Titanium is a metal that is known for being light in weight, having great strength, and non-corrosive in nature. It easily bends without breaking. All these properties make it a strategic raw material that is used in manufacturing aircraft, spacecraft, missiles, and other defense armor.
An Overview
It is also very costly to acquire mostly because the conventional Kroll Process used for the production of titanium sponge is both expensive and ineffective. It results in no more than 30% of the titanium sponge produced on an average. Sometimes, the discarded material goes up to 90% and it is then used for titanium recycling.
As this metal exhibits great affinity towards carbon, nitrogen and oxygen, the re-melting steps have to be carried out under vacuum or an inert gas atmosphere. The latest technology makes use of plasma and vacuum furnaces. The former melts substances with heated gas, while the latter melts in the absence of air. Both these furnaces consume much less energy than the other melting methods. To manufacture titanium alloys, multiple re-melting steps are required so as to guarantee a homogeneous ingot.
Titanium and titanium alloys exhibit outstanding properties like biocompatibility, high strength levels at low density, and high corrosion resistance. Despite that, their applications are restricted to limited fields because of their high costs. Though Kroll Process is inefficient and efforts are on to find some alternative production routes, which ensure higher yields, so far no concrete outcome has surfaced.
Recycling: The Best Way to Put Scrap Titanium to Use
As the rejected percentage is too high, the recirculation of titanium alloys majorly focuses on selected and classified scrap. The contaminated and inhomogeneous scrap, on the other hand, is used by major players in titanium recycling like Metalliage to convert into ferrotitanium.
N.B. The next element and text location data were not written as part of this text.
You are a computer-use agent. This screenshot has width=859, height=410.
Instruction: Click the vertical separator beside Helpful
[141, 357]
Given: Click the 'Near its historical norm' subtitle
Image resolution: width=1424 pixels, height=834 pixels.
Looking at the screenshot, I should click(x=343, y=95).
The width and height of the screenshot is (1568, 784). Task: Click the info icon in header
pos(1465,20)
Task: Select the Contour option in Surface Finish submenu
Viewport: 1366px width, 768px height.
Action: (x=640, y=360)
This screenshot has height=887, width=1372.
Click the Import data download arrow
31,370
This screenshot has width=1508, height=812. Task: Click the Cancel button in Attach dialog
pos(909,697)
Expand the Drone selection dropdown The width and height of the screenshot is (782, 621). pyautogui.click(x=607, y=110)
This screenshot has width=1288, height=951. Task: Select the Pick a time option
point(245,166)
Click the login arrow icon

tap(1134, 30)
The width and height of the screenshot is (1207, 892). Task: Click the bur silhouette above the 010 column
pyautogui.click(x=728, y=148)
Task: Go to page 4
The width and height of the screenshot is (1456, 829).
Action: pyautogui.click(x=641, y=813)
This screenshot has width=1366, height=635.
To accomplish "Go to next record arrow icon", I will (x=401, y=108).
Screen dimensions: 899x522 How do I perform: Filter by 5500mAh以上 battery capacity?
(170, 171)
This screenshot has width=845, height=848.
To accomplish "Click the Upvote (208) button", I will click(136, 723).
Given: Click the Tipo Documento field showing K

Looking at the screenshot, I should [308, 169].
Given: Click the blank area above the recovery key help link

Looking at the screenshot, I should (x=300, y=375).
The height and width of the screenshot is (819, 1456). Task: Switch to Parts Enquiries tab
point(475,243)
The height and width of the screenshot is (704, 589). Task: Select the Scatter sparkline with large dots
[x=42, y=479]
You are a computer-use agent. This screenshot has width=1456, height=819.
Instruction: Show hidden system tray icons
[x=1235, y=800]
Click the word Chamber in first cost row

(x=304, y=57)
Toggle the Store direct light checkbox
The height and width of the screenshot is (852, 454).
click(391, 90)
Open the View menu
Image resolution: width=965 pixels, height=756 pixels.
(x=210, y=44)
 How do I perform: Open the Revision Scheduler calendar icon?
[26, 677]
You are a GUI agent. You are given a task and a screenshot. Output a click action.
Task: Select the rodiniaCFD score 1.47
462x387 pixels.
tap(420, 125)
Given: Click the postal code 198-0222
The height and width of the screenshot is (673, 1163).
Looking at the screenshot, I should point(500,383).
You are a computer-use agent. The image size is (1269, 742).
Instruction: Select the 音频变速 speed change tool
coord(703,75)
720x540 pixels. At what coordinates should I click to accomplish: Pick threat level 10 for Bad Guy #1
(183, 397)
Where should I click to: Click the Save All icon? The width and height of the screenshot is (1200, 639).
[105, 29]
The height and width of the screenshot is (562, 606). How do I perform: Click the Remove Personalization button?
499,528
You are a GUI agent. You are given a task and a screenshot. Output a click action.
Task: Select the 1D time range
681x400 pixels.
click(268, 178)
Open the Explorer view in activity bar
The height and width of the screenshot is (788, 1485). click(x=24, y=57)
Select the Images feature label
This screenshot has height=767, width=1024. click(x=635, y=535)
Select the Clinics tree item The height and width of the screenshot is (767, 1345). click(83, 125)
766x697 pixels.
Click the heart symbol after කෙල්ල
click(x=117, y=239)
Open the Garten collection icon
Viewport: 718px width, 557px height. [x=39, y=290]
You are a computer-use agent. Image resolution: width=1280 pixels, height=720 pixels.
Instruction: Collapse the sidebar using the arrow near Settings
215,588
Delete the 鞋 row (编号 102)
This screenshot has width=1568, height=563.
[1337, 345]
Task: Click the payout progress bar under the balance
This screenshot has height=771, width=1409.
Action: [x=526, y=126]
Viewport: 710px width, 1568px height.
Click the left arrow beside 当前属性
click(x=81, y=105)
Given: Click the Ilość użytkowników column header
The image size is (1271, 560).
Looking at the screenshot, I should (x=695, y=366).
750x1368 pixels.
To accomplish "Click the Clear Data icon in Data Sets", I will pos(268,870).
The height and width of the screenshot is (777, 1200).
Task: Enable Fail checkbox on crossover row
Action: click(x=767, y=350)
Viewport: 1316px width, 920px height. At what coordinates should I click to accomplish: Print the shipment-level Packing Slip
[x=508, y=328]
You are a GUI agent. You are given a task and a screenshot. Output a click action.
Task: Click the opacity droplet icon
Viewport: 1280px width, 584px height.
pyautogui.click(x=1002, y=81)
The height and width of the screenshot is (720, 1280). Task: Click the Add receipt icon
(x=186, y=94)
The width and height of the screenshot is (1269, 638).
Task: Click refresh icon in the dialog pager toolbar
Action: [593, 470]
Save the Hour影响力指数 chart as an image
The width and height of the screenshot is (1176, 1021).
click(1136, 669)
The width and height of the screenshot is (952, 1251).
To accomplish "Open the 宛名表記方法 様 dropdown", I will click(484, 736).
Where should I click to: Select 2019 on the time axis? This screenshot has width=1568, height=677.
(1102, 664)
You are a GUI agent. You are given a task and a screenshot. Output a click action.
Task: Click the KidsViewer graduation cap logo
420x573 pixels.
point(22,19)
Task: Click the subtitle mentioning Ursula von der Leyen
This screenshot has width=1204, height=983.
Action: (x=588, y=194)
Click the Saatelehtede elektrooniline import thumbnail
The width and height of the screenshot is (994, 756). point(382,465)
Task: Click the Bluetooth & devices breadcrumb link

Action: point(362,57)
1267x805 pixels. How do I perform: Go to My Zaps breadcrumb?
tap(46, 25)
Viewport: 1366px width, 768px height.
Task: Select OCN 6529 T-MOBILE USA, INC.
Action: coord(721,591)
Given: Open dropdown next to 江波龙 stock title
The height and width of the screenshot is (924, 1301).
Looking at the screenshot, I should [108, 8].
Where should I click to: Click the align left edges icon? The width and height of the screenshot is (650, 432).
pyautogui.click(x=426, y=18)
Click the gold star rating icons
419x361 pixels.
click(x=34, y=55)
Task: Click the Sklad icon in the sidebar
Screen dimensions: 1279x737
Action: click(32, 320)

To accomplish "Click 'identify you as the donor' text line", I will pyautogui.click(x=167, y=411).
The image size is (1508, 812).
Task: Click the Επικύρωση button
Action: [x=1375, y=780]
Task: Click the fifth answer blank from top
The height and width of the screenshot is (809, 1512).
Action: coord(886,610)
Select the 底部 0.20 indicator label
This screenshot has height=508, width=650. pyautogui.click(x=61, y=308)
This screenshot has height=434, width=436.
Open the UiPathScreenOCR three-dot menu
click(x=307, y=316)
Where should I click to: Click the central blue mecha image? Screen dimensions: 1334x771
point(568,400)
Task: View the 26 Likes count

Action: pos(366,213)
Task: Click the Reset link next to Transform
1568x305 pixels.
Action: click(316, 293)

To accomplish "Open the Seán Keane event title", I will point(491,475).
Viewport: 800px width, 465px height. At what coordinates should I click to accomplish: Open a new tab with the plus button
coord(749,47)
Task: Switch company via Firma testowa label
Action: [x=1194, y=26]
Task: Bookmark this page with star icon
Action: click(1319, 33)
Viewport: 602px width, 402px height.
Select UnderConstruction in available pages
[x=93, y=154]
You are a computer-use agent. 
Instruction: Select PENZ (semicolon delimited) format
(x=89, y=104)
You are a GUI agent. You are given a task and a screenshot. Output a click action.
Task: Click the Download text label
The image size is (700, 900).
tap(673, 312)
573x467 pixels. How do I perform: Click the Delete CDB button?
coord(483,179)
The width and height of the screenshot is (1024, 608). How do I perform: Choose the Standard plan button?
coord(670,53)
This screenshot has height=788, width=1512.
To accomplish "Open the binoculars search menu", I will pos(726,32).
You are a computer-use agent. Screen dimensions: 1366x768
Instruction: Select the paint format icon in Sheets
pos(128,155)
The conventional recycling, which focuses on clean and classified scrap, has a substantial cost. The utilization of low-grade scrap, however, results in cost reduction effects.
It is not that titanium is a rare metal. In fact, it is the ninth most abundant element present in the earth’s crust. The reason it is expensive is that it is notoriously difficult both to refine and purify from its ores. The conventional Kroll process requires extreme heat and a lot of labor and after that, the yield is still pathetic. The entire process of refining titanium costs nearly six times than what is required to produce steel.
Efforts are on to find an efficient way of titanium refining. Until then, recycling is the best way to put the discarded metal to use.